Be Safe.

First, a description…

An STI (sexually transmitted infection)—sometimes referred to as an STD (sexually transmitted disease)—is caused by a bacteria, virus, or parasite passed from one person to another through condomless sexual contact and through intimate genital to genital—skin on skin— contact without penetration.

Why “STI” (sexually transmitted infections) and not “STD” (sexually transmitted disease)?

The terms STI and STD are synonymous. “STI” is used more frequently now because of the negative association with the term “disease” and because some diseases are considered incurable. In contrast, there is usually less stigma attached to the term “infection” and many STIs are actually easily curable.

Common Symptoms

One of the most common experiences among people with STIs is showing no symptoms at all. If you are experiencing any of the following symptoms, be sure to speak with a doctor or nurse as soon as you can.

 

Symptoms of STIs can include

Discharge from the vagina, penis or anus

Pain or discomfort when urinating “it burns when I pee”
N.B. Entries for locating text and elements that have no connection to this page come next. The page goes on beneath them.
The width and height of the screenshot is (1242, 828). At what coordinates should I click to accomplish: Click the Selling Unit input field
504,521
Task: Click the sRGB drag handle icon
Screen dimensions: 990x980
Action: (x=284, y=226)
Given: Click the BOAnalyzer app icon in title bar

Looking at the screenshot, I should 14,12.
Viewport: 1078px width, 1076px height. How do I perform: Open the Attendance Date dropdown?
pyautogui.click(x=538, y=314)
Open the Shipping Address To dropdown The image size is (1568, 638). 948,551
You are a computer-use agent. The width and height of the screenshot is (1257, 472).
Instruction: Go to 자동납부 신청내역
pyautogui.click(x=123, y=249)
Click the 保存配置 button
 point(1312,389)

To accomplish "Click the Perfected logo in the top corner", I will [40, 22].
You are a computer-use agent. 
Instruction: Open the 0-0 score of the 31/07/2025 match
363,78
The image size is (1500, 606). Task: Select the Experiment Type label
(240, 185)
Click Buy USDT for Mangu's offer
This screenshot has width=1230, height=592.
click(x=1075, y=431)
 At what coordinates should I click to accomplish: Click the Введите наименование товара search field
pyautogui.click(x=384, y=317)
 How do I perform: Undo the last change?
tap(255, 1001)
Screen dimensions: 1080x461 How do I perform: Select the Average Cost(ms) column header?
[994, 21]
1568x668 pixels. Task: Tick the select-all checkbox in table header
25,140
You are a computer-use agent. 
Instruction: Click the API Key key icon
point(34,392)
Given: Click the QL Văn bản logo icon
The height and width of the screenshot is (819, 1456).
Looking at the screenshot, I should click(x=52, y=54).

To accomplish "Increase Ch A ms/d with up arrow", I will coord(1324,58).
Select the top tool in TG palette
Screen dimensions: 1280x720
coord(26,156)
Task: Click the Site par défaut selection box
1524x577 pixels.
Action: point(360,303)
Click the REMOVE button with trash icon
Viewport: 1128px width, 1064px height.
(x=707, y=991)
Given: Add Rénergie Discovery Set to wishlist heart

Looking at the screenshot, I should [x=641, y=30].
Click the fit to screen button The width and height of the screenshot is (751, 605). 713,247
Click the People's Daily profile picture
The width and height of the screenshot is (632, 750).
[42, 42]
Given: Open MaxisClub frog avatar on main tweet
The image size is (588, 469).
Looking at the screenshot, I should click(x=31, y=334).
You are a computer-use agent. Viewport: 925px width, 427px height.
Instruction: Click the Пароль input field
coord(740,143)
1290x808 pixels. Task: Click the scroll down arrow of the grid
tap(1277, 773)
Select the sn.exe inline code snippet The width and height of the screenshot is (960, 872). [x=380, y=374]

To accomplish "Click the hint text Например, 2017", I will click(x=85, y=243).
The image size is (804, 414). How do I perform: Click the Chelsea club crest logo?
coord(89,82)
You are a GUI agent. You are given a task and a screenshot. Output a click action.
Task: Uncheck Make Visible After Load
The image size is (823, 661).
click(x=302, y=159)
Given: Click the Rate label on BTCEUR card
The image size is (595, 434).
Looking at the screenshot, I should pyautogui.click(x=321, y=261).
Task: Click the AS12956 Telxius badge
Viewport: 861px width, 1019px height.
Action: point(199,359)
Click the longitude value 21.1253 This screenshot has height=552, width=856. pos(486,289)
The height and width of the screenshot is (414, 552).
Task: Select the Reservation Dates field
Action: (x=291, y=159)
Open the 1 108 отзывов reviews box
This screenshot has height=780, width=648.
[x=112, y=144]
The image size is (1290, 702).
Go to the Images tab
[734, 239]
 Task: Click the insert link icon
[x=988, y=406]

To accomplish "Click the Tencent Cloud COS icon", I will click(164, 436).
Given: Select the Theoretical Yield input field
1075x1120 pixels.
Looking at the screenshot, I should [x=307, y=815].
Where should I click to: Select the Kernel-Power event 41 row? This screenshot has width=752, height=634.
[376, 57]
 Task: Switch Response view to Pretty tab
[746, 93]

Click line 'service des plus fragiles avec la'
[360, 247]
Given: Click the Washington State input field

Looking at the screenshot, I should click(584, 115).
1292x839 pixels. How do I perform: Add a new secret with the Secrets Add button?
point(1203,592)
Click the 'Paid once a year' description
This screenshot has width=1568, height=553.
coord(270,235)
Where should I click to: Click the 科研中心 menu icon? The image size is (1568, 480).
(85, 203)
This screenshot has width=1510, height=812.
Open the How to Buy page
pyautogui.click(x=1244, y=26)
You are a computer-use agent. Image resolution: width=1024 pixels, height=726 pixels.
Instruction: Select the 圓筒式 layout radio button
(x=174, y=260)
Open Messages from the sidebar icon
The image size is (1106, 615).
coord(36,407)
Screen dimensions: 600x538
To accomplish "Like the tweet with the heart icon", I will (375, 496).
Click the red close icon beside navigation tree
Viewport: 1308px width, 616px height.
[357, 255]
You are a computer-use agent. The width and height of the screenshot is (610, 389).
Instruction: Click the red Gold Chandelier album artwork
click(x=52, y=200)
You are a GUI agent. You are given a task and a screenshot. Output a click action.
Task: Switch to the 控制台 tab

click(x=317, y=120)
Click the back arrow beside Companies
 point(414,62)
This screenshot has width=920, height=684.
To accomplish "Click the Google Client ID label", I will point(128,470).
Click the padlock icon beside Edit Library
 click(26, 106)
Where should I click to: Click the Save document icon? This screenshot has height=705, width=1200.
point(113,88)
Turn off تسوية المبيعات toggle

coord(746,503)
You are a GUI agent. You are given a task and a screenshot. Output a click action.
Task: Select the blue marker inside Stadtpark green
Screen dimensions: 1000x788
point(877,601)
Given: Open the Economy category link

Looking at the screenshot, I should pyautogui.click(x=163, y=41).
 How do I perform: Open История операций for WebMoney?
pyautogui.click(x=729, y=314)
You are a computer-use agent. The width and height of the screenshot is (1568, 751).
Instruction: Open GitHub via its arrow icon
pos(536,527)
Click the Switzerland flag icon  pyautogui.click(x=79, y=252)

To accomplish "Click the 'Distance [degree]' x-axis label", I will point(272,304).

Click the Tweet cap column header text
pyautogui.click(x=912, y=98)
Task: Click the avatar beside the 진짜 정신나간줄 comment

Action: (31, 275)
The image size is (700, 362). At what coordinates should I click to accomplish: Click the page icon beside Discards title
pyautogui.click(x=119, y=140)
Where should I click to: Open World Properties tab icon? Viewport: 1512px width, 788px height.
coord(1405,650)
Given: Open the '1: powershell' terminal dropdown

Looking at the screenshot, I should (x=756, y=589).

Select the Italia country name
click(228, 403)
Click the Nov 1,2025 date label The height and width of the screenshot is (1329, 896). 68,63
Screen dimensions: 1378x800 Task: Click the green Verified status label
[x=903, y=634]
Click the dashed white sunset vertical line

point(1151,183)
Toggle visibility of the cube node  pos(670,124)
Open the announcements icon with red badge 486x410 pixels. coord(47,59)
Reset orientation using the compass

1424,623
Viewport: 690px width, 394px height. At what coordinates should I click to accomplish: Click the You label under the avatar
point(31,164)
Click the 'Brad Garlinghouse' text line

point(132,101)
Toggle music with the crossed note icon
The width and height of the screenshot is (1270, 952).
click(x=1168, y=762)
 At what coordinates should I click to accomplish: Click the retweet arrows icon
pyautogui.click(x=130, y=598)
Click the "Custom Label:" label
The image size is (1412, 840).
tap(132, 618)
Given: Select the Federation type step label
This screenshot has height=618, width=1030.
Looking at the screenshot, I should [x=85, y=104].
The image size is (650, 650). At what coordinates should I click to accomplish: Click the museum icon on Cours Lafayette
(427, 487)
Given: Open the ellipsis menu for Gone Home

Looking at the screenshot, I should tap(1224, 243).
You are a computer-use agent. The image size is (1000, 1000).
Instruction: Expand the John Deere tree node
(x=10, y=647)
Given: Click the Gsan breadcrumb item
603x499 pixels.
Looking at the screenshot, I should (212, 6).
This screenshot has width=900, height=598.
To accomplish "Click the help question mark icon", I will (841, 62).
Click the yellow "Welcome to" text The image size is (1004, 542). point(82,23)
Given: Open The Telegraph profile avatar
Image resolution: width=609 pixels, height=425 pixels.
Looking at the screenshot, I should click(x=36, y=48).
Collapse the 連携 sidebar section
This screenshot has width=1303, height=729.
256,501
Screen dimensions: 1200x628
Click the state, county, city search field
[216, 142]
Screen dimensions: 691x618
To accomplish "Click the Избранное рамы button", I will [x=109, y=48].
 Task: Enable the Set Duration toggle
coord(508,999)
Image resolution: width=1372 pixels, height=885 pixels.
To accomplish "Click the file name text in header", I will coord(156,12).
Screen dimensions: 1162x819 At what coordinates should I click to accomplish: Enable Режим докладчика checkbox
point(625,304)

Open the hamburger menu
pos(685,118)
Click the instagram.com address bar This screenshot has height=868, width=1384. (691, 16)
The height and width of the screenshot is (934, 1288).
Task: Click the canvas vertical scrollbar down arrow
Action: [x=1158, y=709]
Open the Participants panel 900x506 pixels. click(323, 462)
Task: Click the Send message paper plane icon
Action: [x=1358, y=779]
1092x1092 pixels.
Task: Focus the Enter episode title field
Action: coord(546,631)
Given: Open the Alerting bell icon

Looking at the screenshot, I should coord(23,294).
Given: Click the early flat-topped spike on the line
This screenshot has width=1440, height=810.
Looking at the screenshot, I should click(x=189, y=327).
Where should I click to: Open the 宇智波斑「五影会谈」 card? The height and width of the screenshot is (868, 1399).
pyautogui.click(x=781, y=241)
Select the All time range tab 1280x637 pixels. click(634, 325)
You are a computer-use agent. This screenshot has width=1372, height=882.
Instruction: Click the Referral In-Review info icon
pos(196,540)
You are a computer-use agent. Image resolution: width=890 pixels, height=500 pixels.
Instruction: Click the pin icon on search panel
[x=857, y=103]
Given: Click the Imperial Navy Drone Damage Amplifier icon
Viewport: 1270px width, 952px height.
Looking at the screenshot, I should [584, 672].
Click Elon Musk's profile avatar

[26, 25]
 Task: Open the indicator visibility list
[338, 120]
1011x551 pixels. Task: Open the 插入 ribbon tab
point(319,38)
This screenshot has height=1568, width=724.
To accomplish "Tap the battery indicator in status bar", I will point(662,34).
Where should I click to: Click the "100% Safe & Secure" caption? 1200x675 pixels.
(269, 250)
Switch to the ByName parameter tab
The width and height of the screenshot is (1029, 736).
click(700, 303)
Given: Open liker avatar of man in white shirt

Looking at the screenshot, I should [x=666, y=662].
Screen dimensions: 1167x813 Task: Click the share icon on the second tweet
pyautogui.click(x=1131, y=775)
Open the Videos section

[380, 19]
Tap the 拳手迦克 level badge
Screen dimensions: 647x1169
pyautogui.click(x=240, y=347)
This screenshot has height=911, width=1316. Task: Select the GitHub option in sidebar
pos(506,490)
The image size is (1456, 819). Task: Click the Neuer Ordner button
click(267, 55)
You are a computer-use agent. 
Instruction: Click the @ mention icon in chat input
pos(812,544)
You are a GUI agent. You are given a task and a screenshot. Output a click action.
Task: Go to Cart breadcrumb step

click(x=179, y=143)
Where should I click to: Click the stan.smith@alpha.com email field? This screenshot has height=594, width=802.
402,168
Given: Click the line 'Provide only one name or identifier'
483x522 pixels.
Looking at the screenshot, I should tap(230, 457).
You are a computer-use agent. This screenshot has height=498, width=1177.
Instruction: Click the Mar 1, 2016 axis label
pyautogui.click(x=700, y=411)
Abnormal or unusual vaginal bleeding, especially after sex

Lumps or bumps on your genitals

Pain in the scrotum or testicles (ball sack area)

Genital sores

Genital irritation or pain

Rash on the genitals

None

  • The most common symptom is no symptoms at all. If in doubt, get tested.

 


If you notice just one symptom, get tested.

IF LEFT UNTREATED, STIs can have lasting effects on your health and fertility.

Even without a symptom, always see your doctor or sexual health service if you think you could have been exposed to an STI.